-- TEXT EXTRACT start --
I want to heat or cool a pad (filled with water) by connecting it to parallely connected 6 peltier devices via heatsink (it will consume a lot of current for sure). I use thermocouple K as the sensor to feedback the temperature. The general idea is, if the user set the temperature below 25' Celcius (assumed as room temperature), then the current supplies the peltier will be reversed. But I really don't have any idea about the control system. One of my friend suggested me to use Autonics TC4S as the temperature controller, because it is relatively cheap and easy to get here.

Is it enough if I control it by using only TC4S? I have searched throghout forums, and some people mentioned about H-bridge module, LM18200, AD595, etc. Do I really need all of them? And what about the required power supply?
-- TEXT EXTRACT end --
-- RECORDED INFORMATION start --
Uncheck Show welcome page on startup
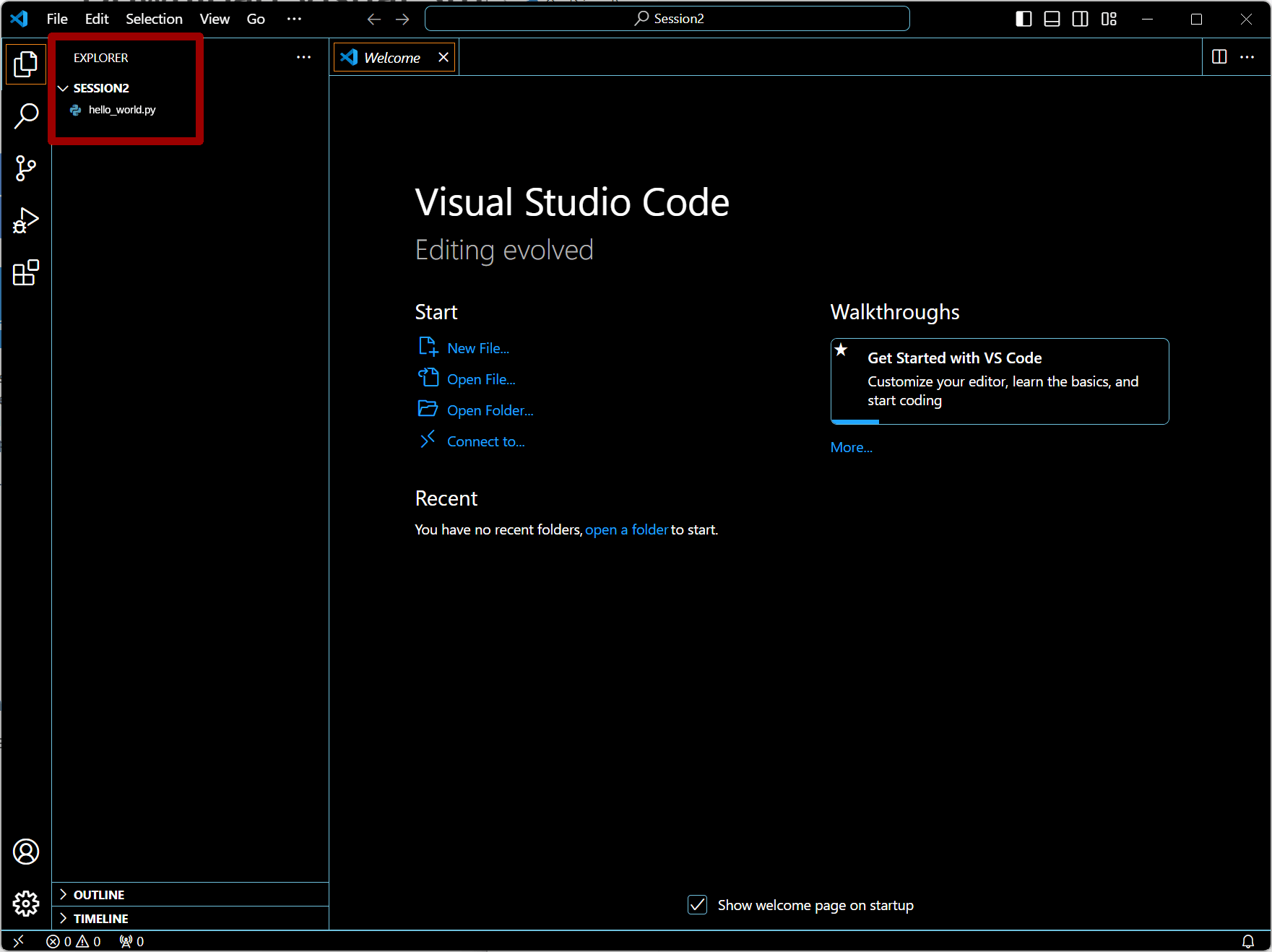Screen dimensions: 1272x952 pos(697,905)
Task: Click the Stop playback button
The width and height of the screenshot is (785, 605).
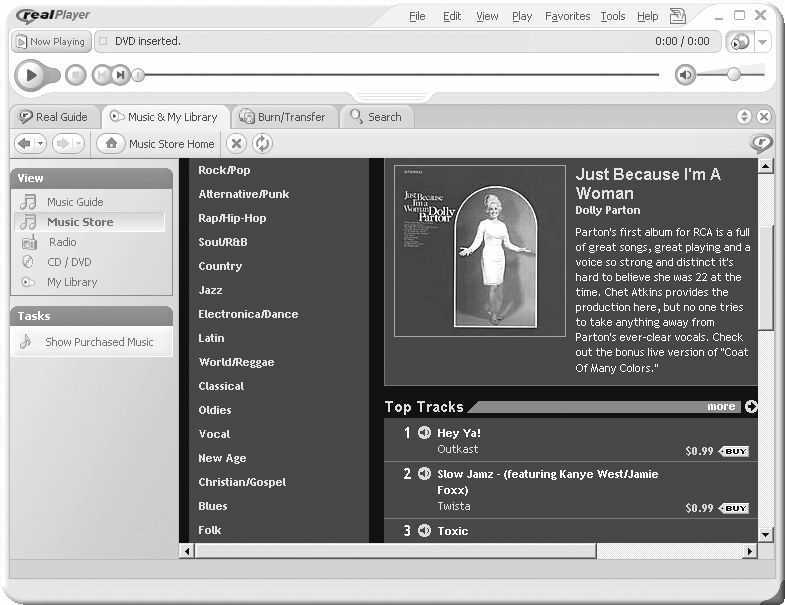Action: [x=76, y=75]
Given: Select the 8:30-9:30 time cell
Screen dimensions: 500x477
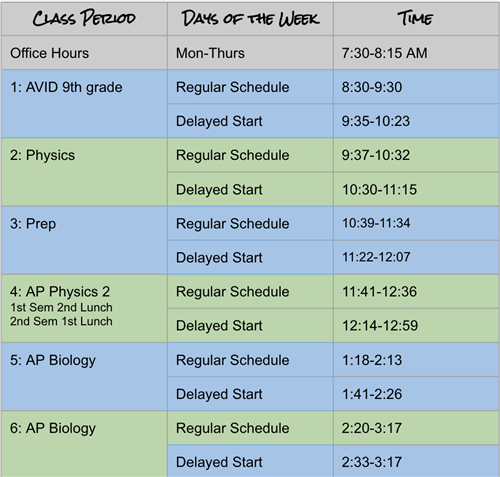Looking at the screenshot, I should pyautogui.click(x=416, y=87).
-- RECORDED INFORMATION end --
-- RECORDED INFORMATION start --
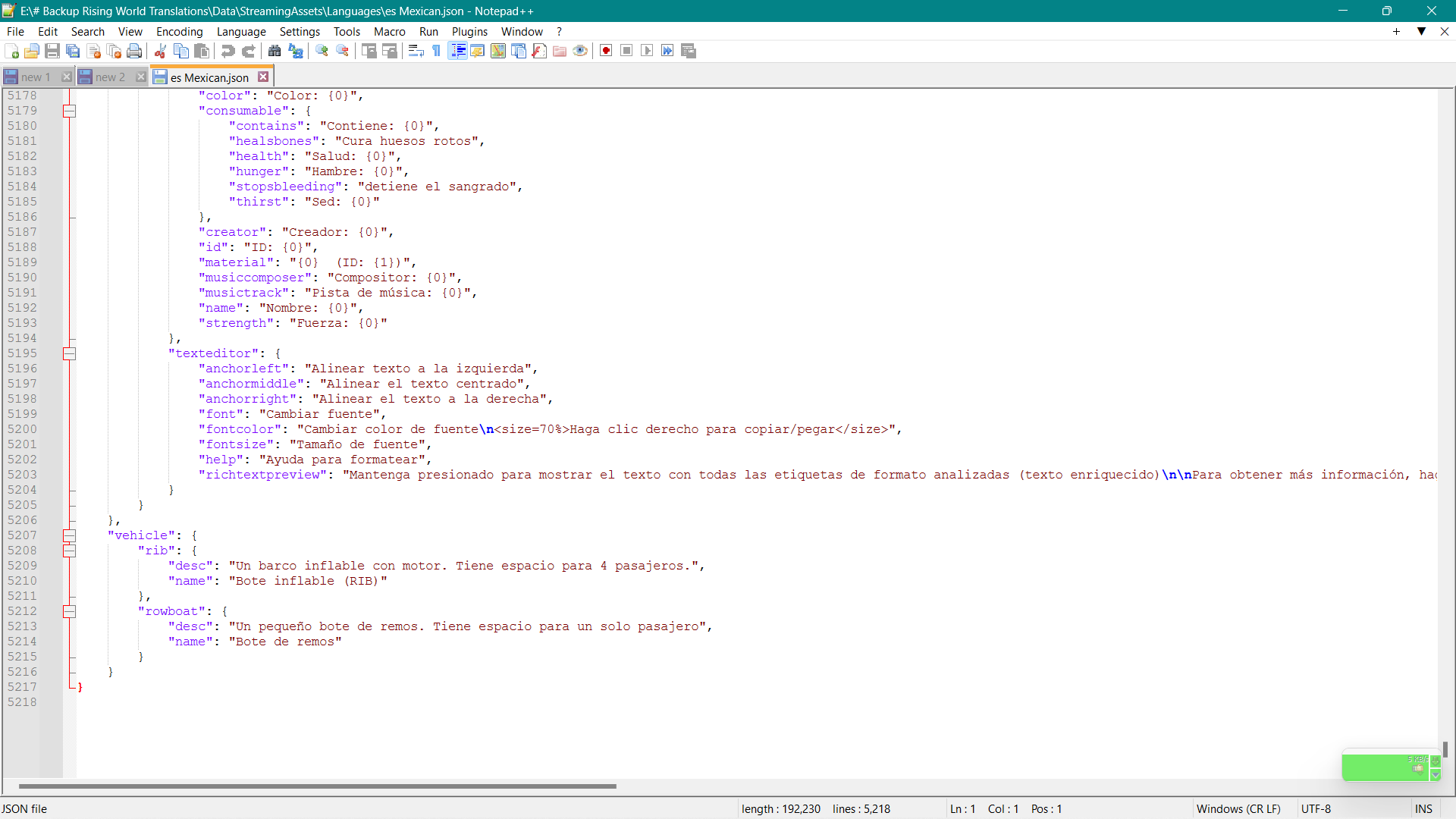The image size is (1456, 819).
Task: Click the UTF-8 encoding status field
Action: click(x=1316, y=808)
-- RECORDED INFORMATION end --
REQUIRED TASK 1: From the Peltier post, list every part identified by a model name or number.
REQUIRED TASK 2: Reproduce the part of the Peltier post from "I want to heat" to "required power supply?".
REQUIRED TASK 3: Pick up the Peltier post where it stops and keep writing.

OUTPUT 1:
- Autonics TC4S
- LM18200
- AD595

OUTPUT 2:
I want to heat or cool a pad (filled with water) by connecting it to parallely connected 6 peltier devices via heatsink (it will consume a lot of current for sure). I use thermocouple K as the sensor to feedback the temperature. The general idea is, if the user set the temperature below 25' Celcius (assumed as room temperature), then the current supplies the peltier will be reversed. But I really don't have any idea about the control system. One of my friend suggested me to use Autonics TC4S as the temperature controller, because it is relatively cheap and easy to get here.

Is it enough if I control it by using only TC4S? I have searched throghout forums, and some people mentioned about H-bridge module, LM18200, AD595, etc. Do I really need all of them? And what about the required power supply?

OUTPUT 3:
http://www.national.com/ds/LM/LMD18200.pdf
http://www.analog.com/static/imported-files/data_sheets/AD594_595.pdf

I desperately need your help, since the deadline is so close. THANK YOU SO MUCH FOR ANY HELP!! :DDD

Kind regards,
Yugiha
 

SgtWookie

Joined Jul 17, 2007
22,230
You say you want it "simple".
Well, that kind of went out the window when you decided to make it "hot and cold".

The TC4S looks like it closes the relay output to increase temp, open the relay output to decrease temp. Well, that's not going to work if the TEC devices are wired for cooling instead of heating; even via an H-bridge - you'd need to reverse the logic at the same time that the TEC devices' leads are reversed.

You can't bank on the ambient temp being 25°C, either, or you might wind up with a "runaway" condition.

You don't mention what your current requirements actually are.

Maybe you could start on your project earlier next time?
 

wayneh

Joined Sep 9, 2010
17,498
This is a tough one mechanically, but I think the folks here can probably help you with the circuit. You might find this project useful for a few ideas.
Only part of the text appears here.